*** Opening of INFORMATION ***

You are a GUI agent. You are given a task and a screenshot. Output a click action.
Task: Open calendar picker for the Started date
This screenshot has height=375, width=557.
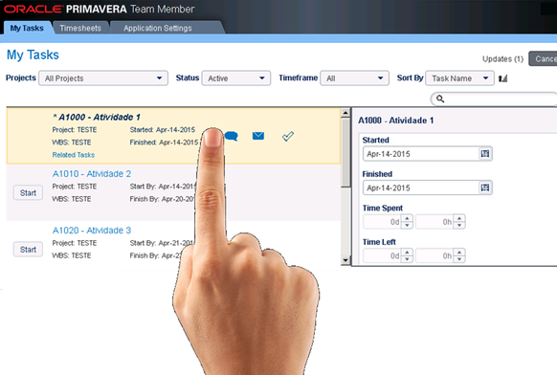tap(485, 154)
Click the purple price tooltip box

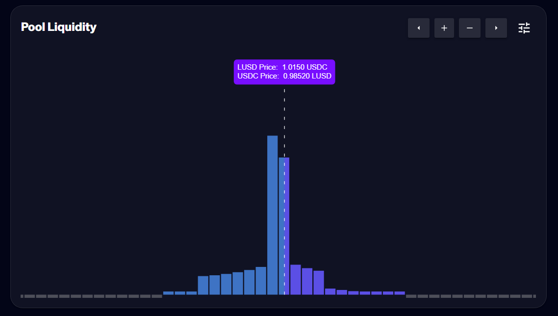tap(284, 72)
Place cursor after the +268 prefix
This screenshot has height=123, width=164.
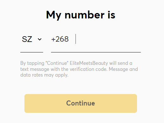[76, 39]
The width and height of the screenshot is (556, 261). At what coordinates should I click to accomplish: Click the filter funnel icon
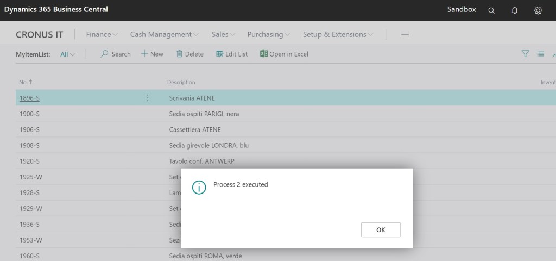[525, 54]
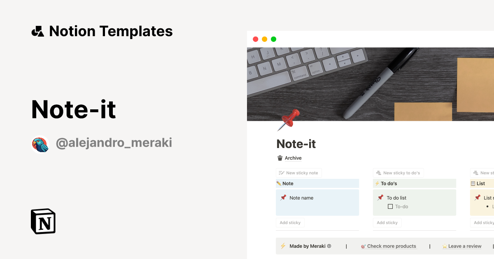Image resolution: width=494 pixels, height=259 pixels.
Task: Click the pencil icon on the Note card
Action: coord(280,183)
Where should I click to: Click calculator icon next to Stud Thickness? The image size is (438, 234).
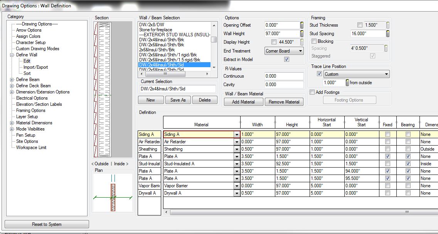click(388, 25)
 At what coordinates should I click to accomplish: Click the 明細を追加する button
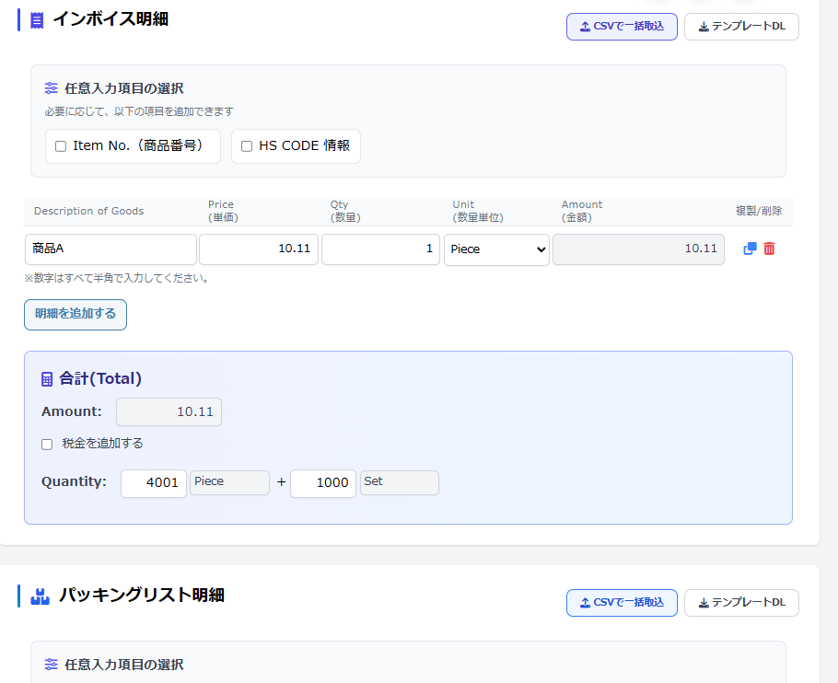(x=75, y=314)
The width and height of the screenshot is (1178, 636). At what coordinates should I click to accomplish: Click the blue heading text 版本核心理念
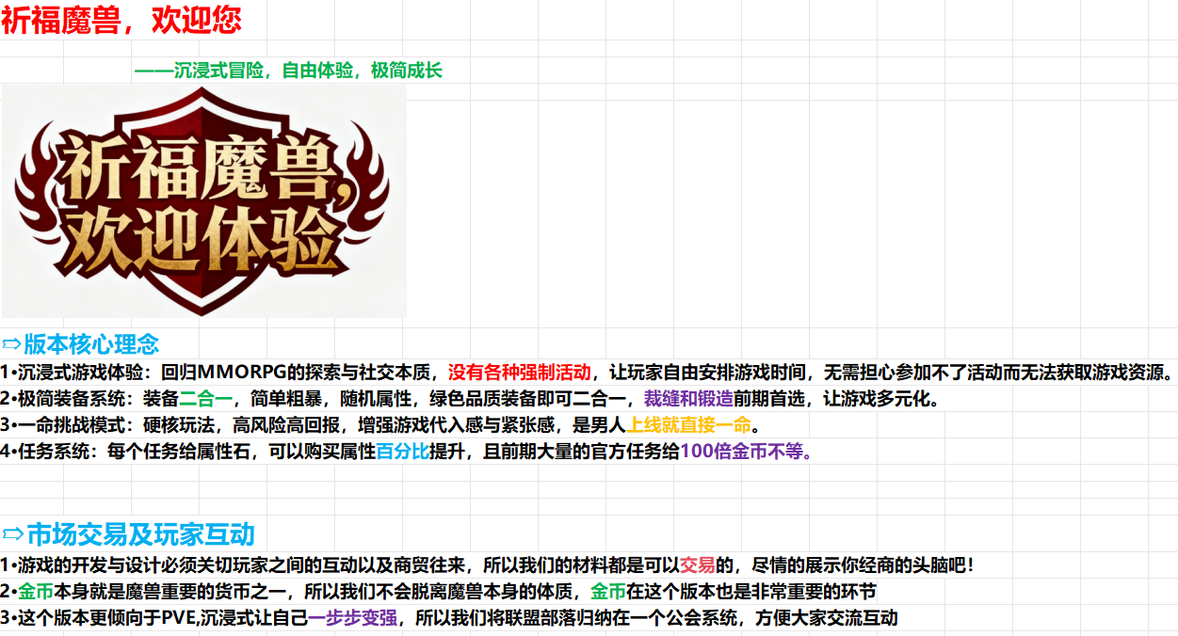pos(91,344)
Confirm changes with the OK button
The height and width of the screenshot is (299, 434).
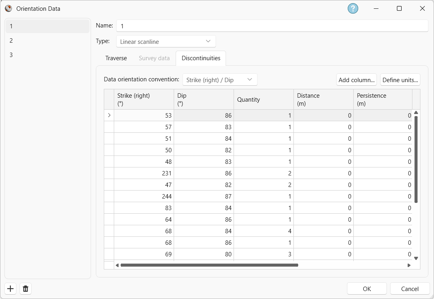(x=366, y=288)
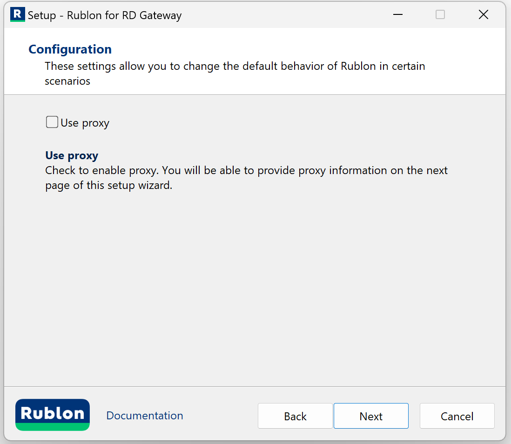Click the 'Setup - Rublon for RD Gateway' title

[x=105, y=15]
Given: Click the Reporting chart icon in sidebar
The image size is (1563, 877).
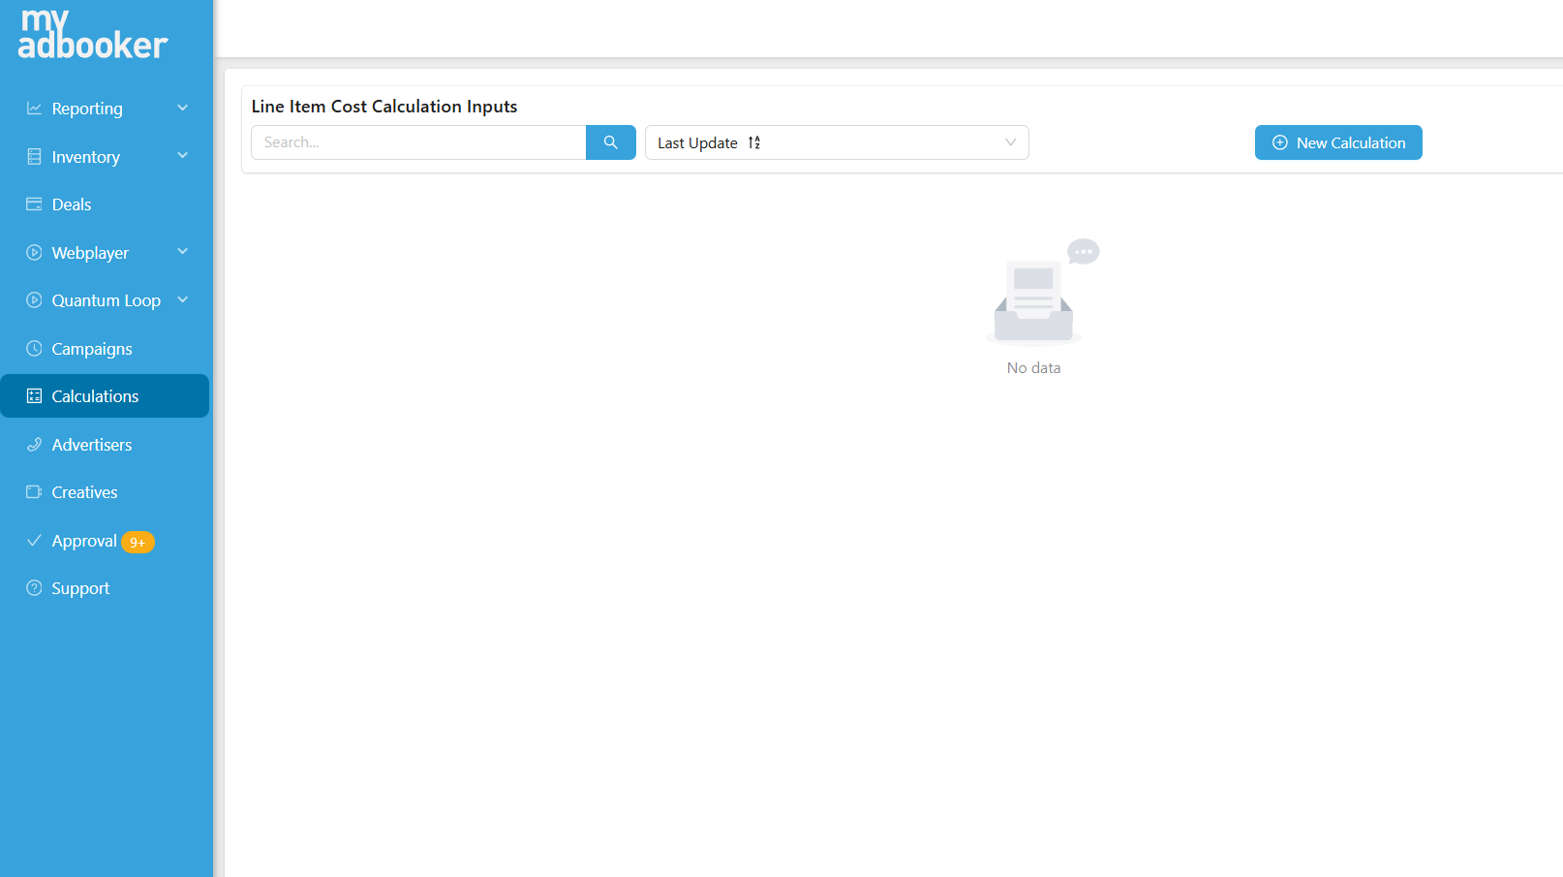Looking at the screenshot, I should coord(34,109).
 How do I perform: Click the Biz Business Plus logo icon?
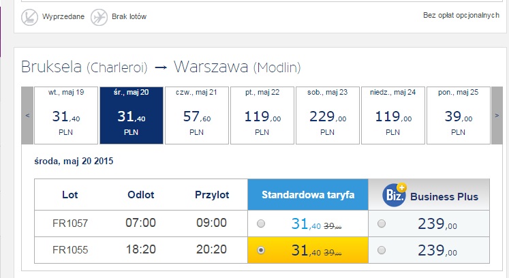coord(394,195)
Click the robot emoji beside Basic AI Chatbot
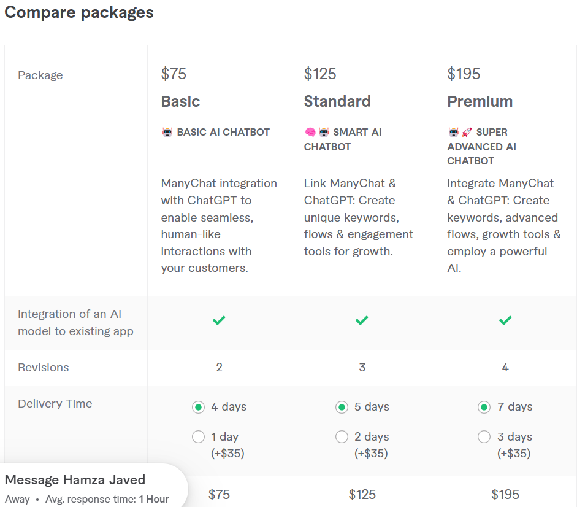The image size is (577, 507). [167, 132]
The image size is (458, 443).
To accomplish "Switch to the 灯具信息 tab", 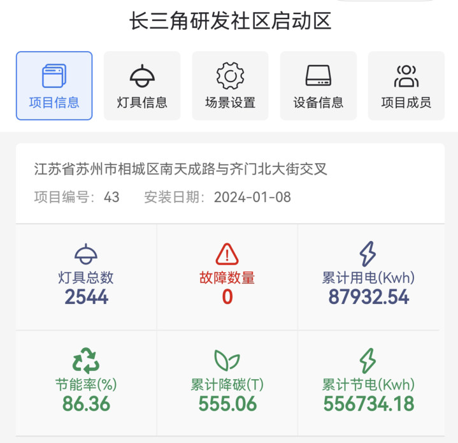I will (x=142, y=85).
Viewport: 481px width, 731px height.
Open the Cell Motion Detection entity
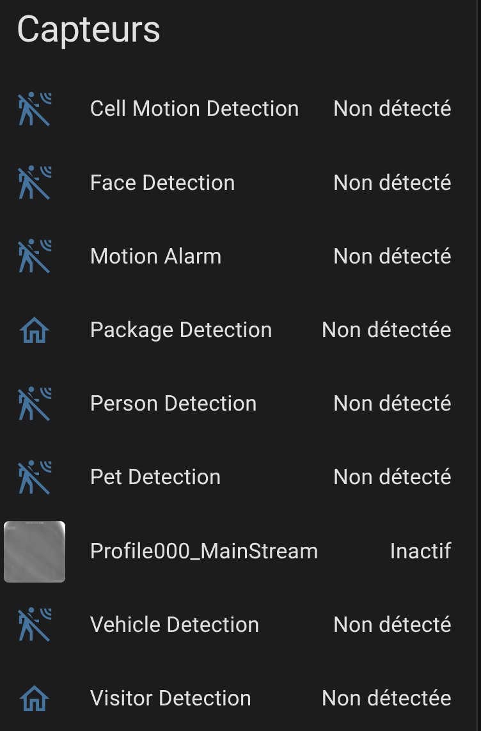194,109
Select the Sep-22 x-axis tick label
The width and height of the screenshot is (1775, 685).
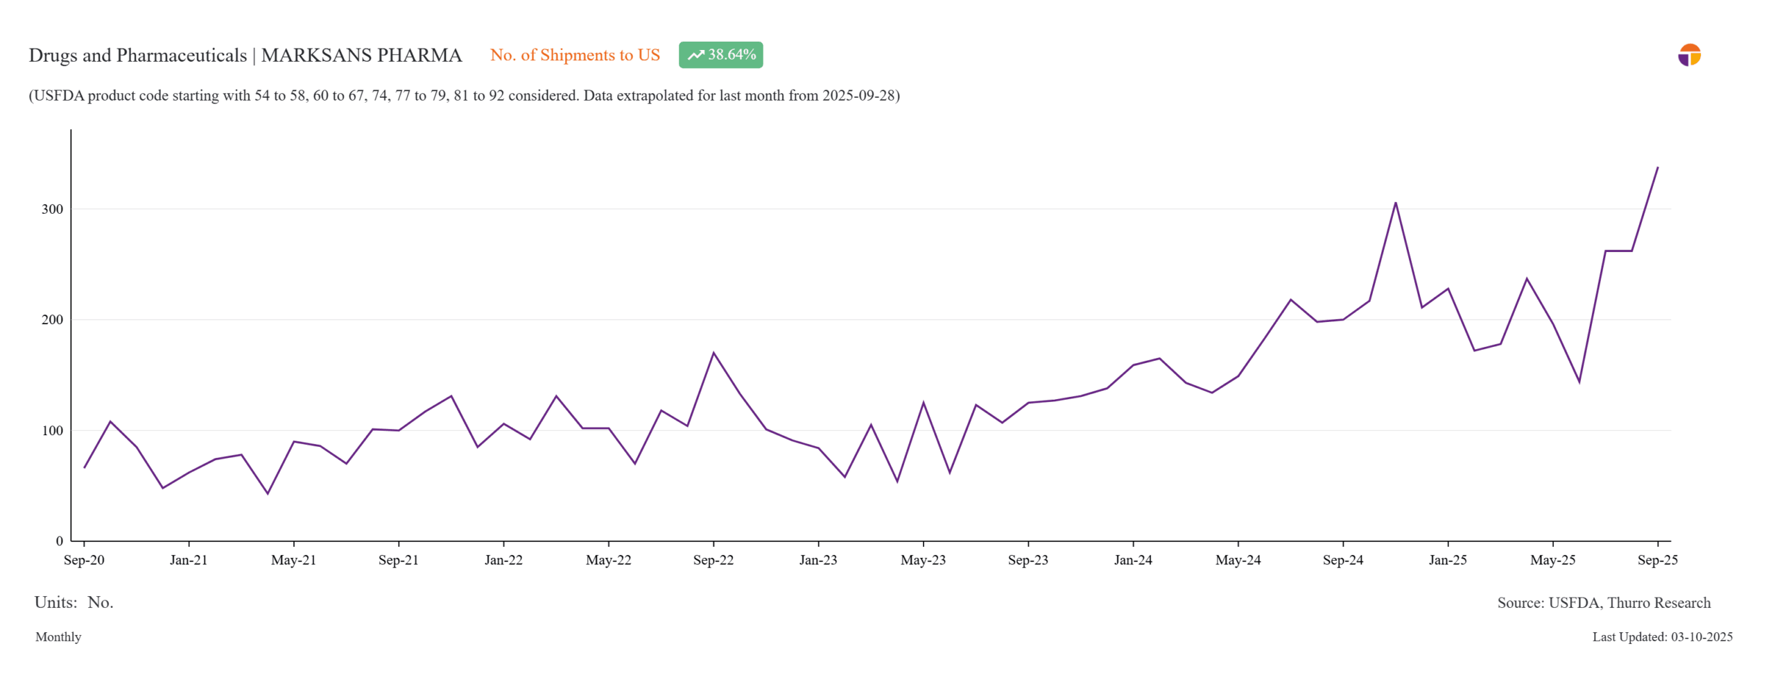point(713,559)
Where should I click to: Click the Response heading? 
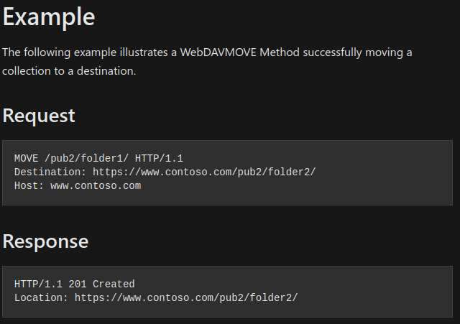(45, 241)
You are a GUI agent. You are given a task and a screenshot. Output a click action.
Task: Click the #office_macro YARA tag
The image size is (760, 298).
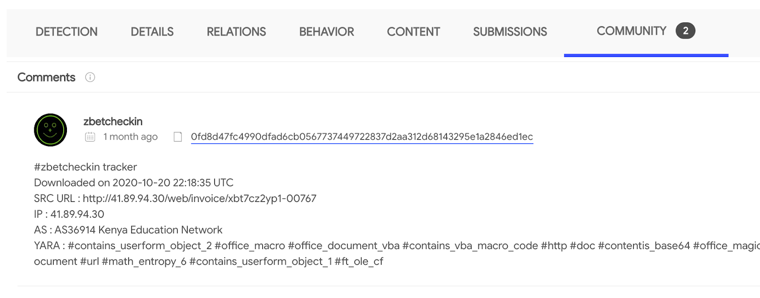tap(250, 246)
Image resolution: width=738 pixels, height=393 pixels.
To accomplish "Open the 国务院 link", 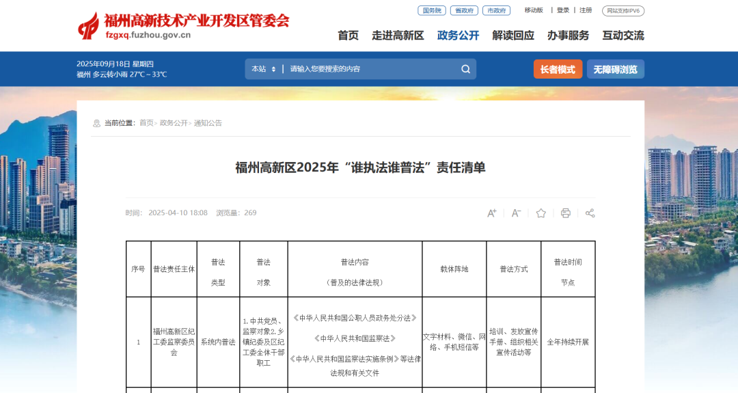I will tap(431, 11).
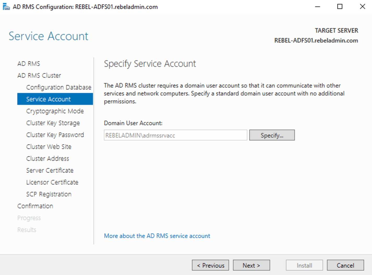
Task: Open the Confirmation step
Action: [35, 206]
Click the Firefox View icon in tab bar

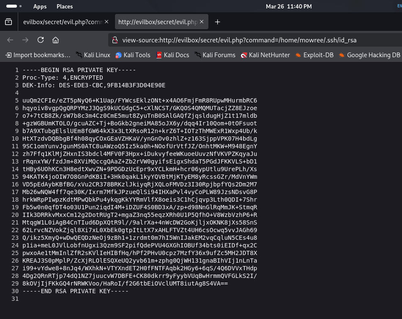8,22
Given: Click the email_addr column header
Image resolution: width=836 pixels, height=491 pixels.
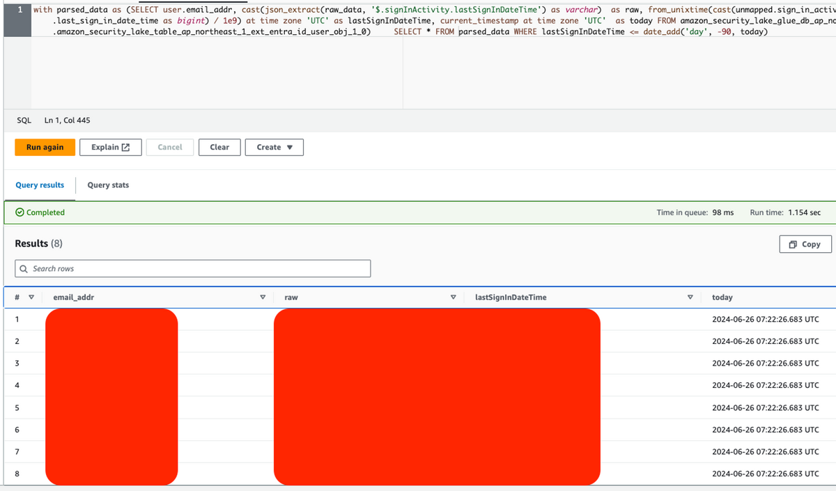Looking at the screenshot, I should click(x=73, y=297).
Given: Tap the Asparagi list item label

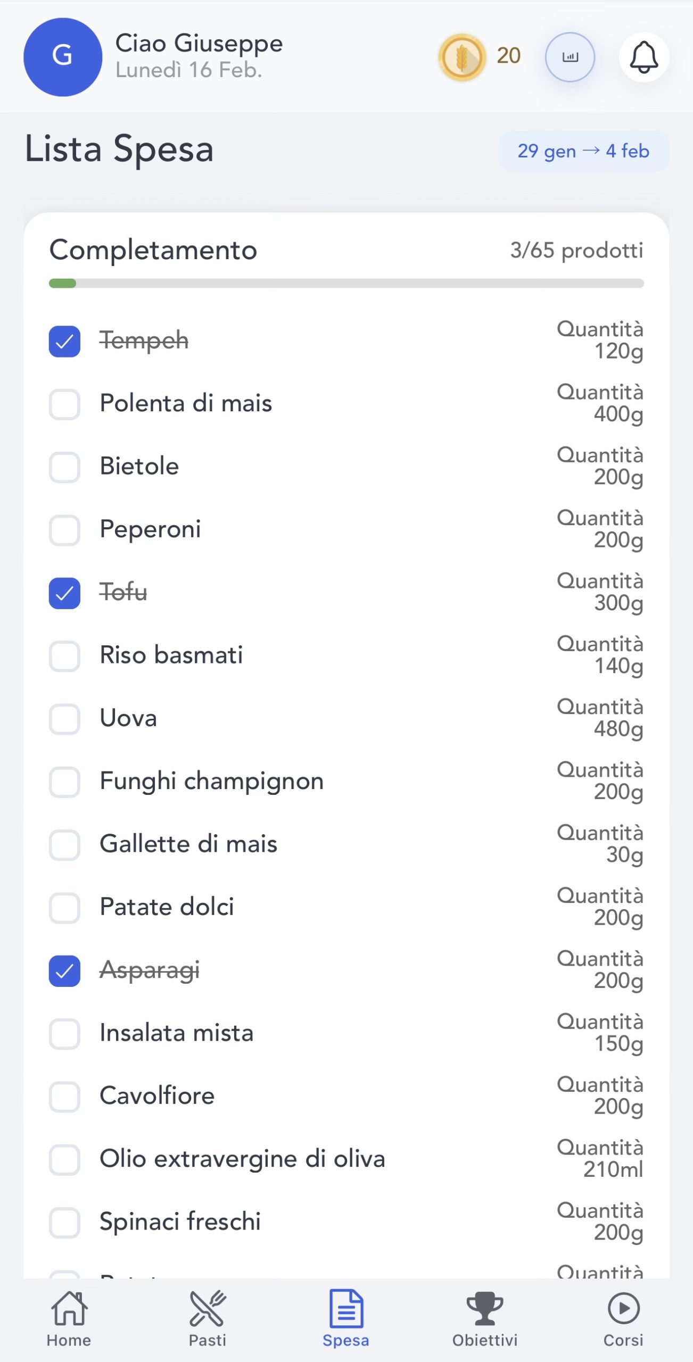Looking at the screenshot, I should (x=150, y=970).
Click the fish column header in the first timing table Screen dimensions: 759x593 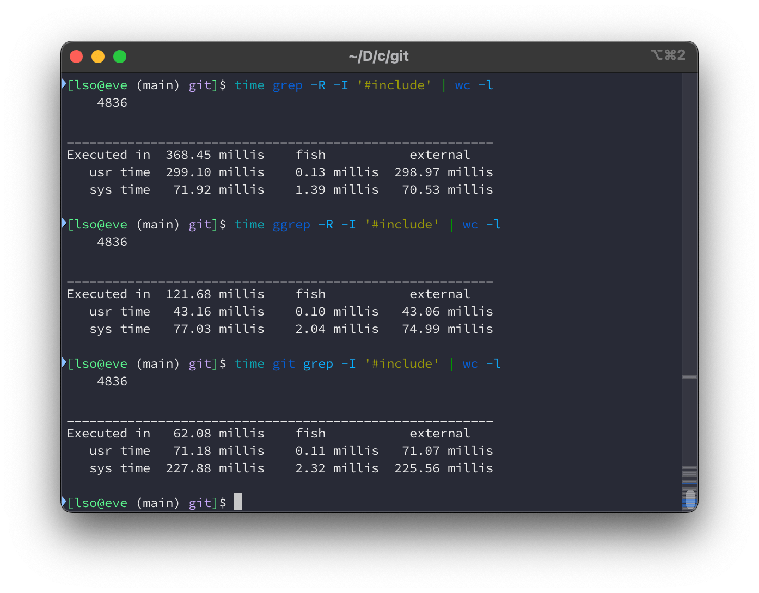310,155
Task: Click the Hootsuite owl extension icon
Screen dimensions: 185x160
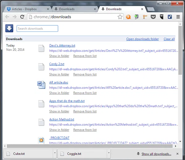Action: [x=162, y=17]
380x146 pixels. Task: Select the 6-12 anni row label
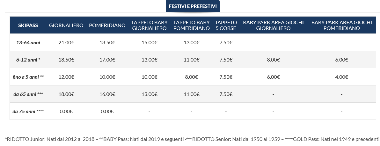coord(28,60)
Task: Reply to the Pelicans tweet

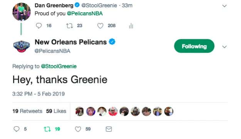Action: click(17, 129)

*** Close of INFORMATION ***

§ PROBLEM DETAILS
Going by the entries above, repeat exactly the lines that start at the line with "This screenshot has height=375, width=557." and go on through the line with "Given: Click the Reporting". Pictures are not part of the copy.

§ SOLUTION FOR THIS PROBLEM
This screenshot has height=375, width=557.
tap(485, 154)
Click the purple price tooltip box

tap(284, 72)
Place cursor after the +268 prefix
This screenshot has height=123, width=164.
[76, 39]
The width and height of the screenshot is (556, 261). At what coordinates should I click to accomplish: Click the filter funnel icon
[525, 54]
Image resolution: width=494 pixels, height=259 pixels.
Task: Click the pencil icon on the Note card
Action: coord(280,183)
Where should I click to: Click calculator icon next to Stud Thickness? The image size is (438, 234).
click(388, 25)
 At what coordinates should I click to accomplish: Click the 明細を追加する button
(x=75, y=314)
The width and height of the screenshot is (1178, 636). At what coordinates should I click to accomplish: Click the blue heading text 版本核心理念
pos(91,344)
Confirm changes with the OK button
The height and width of the screenshot is (299, 434).
(x=366, y=288)
Click the 'Setup - Rublon for RD Gateway' title

[x=105, y=15]
Given: Click the Reporting chart icon in sidebar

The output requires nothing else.